◆ **Actions to take**
1. Print the part of the article on GSAT results in St Mary starting at "Clarke and Fraser, who" and ending at "determined and single-minded.".
2. Answer these questions from the article on GSAT results in St Mary:
(a) What percentage did Sian Fraser score in the maths examination?
(b) What career does Amealia Clarke hope to pursue?
(c) At which school is Kirk Boswell head boy?

◆ **Excerpt provided**
Oracabessa Primary School students Amealia Clarke and Sian Fraser spent last weekend celebrating after it was revealed they had achieved two of the highest mathematics Grade Six Achievement Test (GSAT) results in the parish of St Mary.

Clarke and Fraser, who are both from Galina, scored 99 per cent and 100 per cent, respectively, in the maths examination, an achievement the students put down to hard work, fastidious revision, and perseverance.

Clarke, who hopes to be a lawyer, told The Gleaner: "It feels good to know that I achieved good grades in the GSAT exams because I did my best, and practised everything my teacher gave to me over and over until I got it."

Fraser, who plans to become a doctor, said: "I'm absolutely elated about my results. Preparing for the examinations was hard, but when it was time to study, I just took up my books and turned off the TV because that can be very distracting."

Similarly, the head boy at Iona Preparatory School, Kirk Boswell, agreed that in order to achieve good results, exam students must be determined and single-minded.

Boswell, who scored 92 per cent in maths and Languages, explained: "For me, the hardest thing was that I had a lot of distractions, because there is a lot of noise where I live. But I just shut the door and tried to concentrate and stay focused."

Elsewhere in the parish, Velda Thomas, principal at St Mary's top-performing primary school, Gospel Chapel Preparatory in Annotto Bay, noted that her most successful student was severely immobilised during the time of the her exams.

Thomas said: "Our student with the highest grade will be going to Holy Childhood next year, and what is remarkable about that achievement is that just two or three or weeks before the exams, she sustained injuries in a motor vehicle accident and had to do the exam from inside the hospital."

◆ **Provided information**

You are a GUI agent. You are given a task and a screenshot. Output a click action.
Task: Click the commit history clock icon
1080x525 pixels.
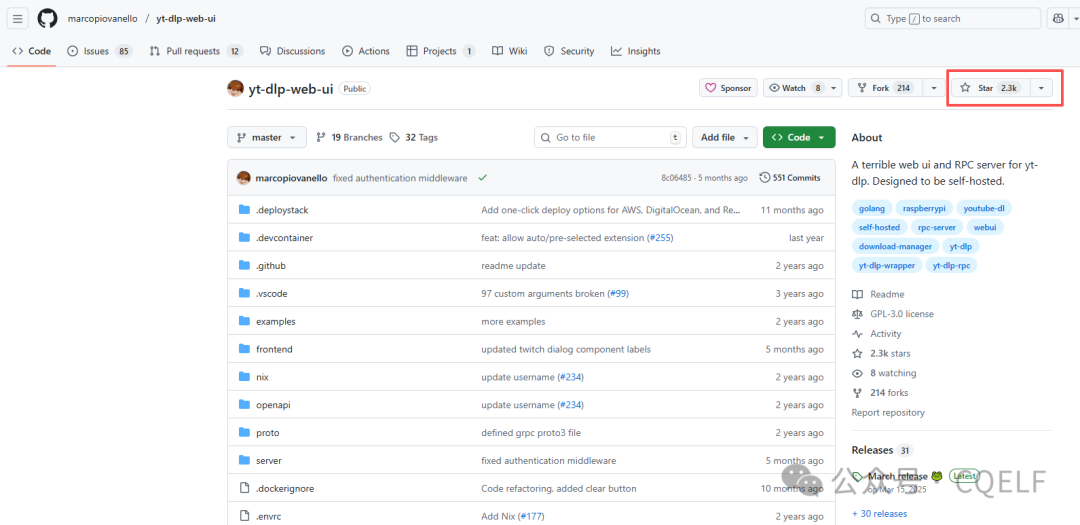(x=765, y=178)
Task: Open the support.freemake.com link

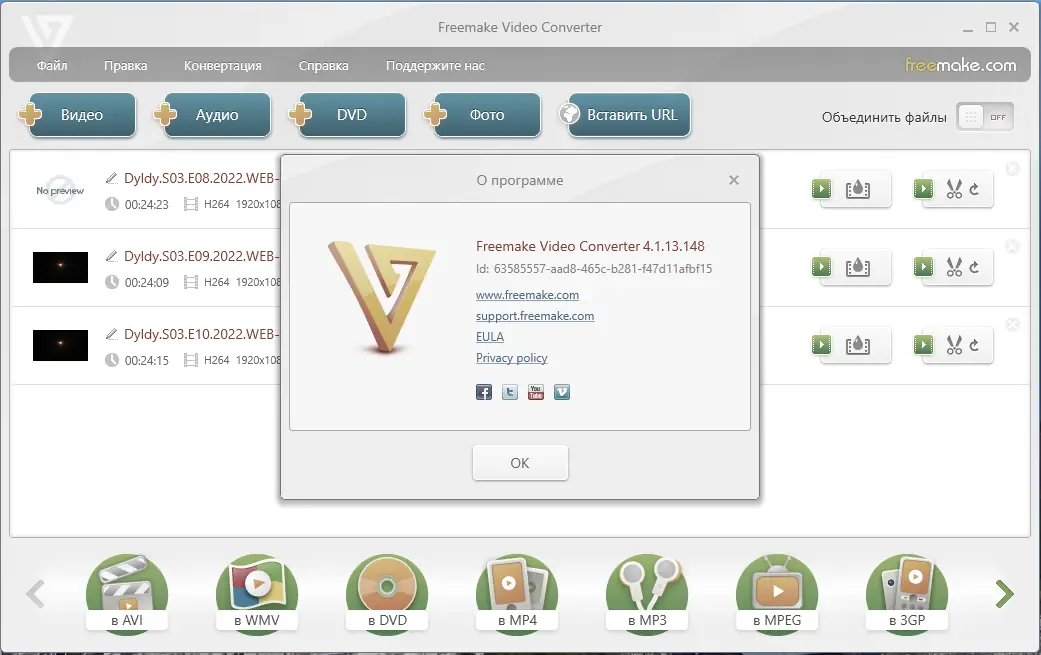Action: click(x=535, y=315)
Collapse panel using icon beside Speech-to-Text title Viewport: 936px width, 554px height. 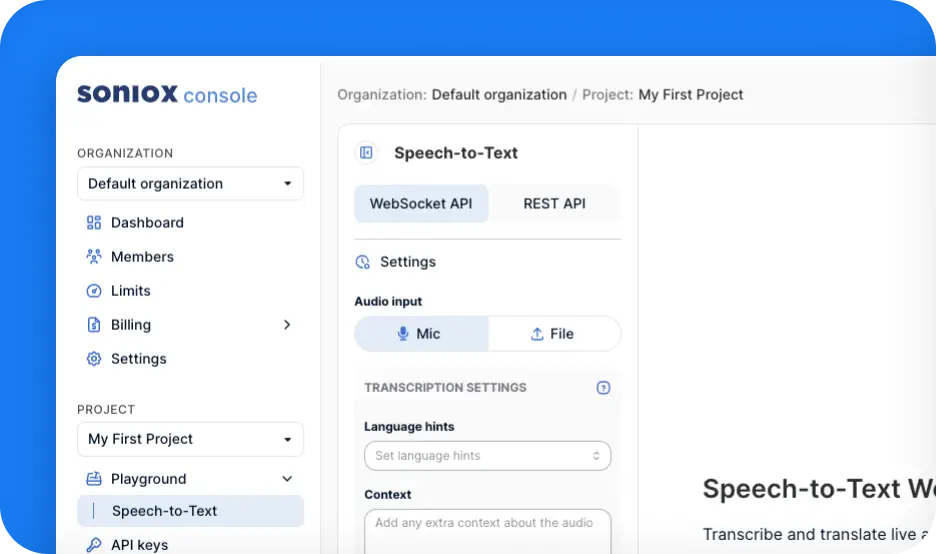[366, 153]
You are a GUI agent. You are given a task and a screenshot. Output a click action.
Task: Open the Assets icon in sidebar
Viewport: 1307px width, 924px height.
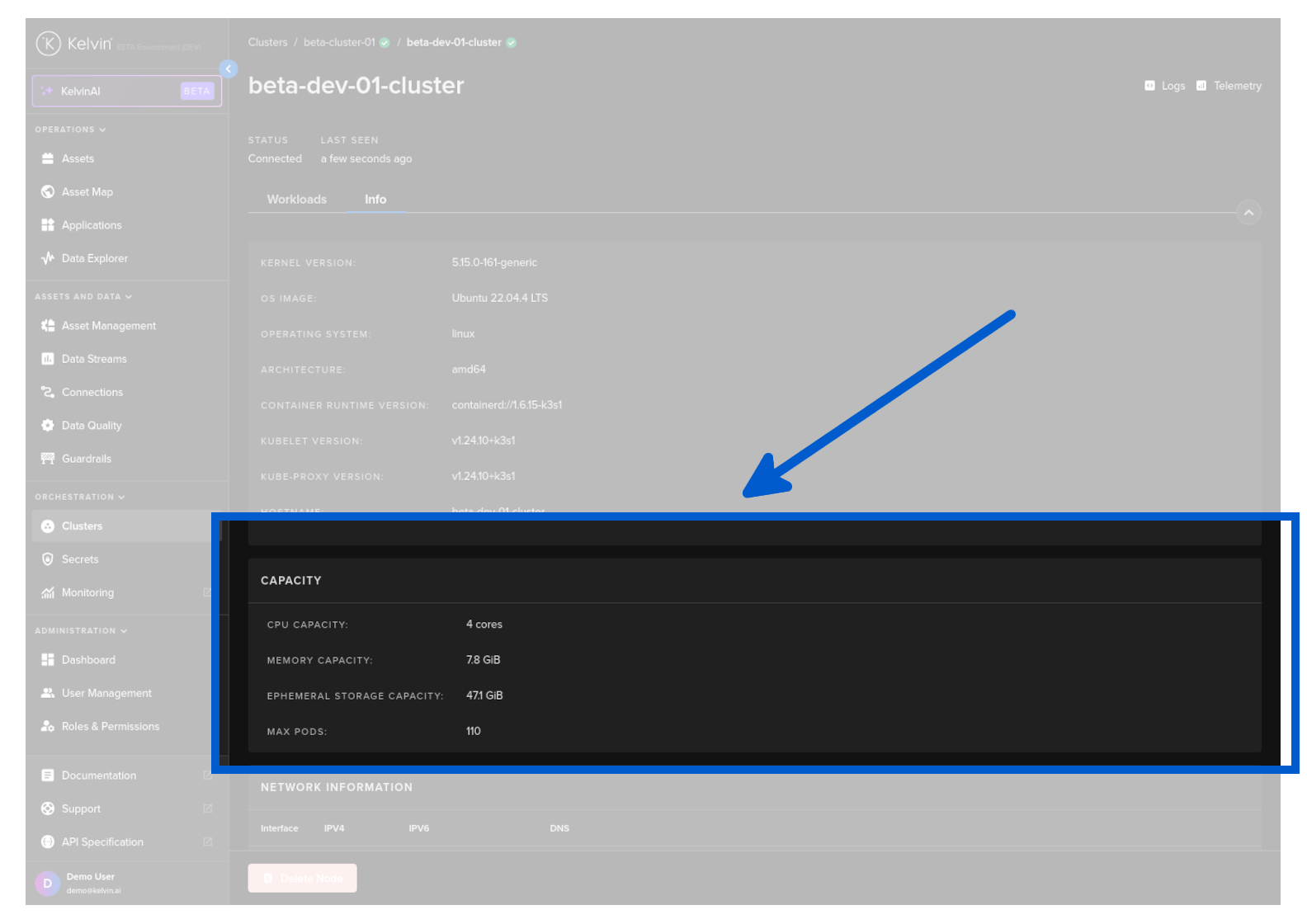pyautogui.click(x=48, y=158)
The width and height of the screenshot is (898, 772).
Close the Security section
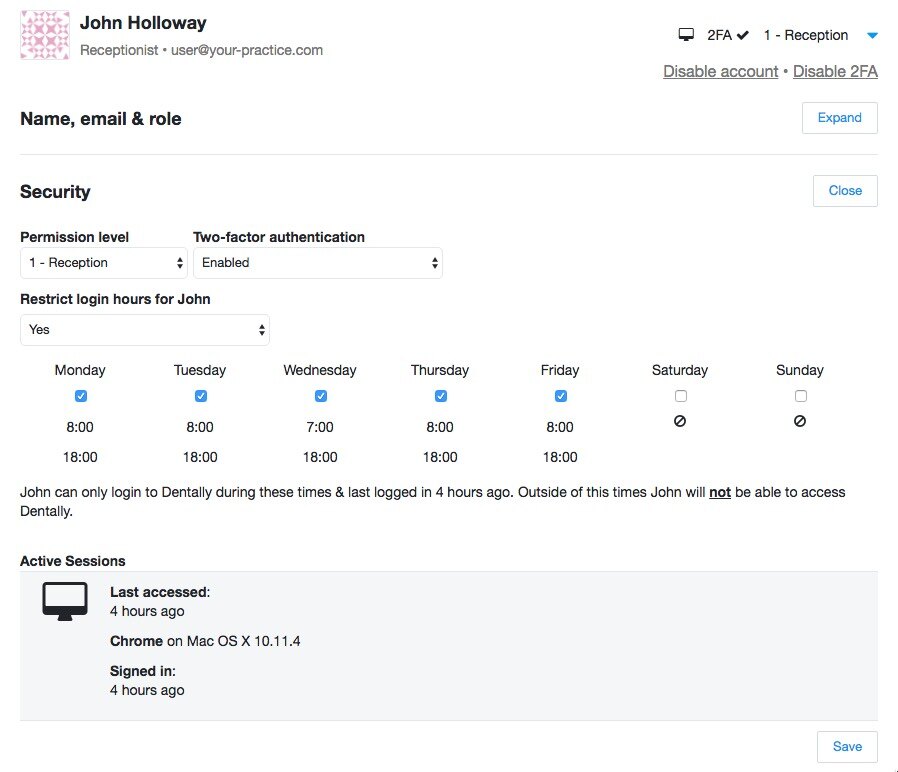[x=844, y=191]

◆ **Answers to the problems**
1.
Clarke and Fraser, who are both from Galina, scored 99 per cent and 100 per cent, respectively, in the maths examination, an achievement the students put down to hard work, fastidious revision, and perseverance.

Clarke, who hopes to be a lawyer, told The Gleaner: "It feels good to know that I achieved good grades in the GSAT exams because I did my best, and practised everything my teacher gave to me over and over until I got it."

Fraser, who plans to become a doctor, said: "I'm absolutely elated about my results. Preparing for the examinations was hard, but when it was time to study, I just took up my books and turned off the TV because that can be very distracting."

Similarly, the head boy at Iona Preparatory School, Kirk Boswell, agreed that in order to achieve good results, exam students must be determined and single-minded.

2.
(a) 100 per cent
(b) Lawyer
(c) Iona Preparatory School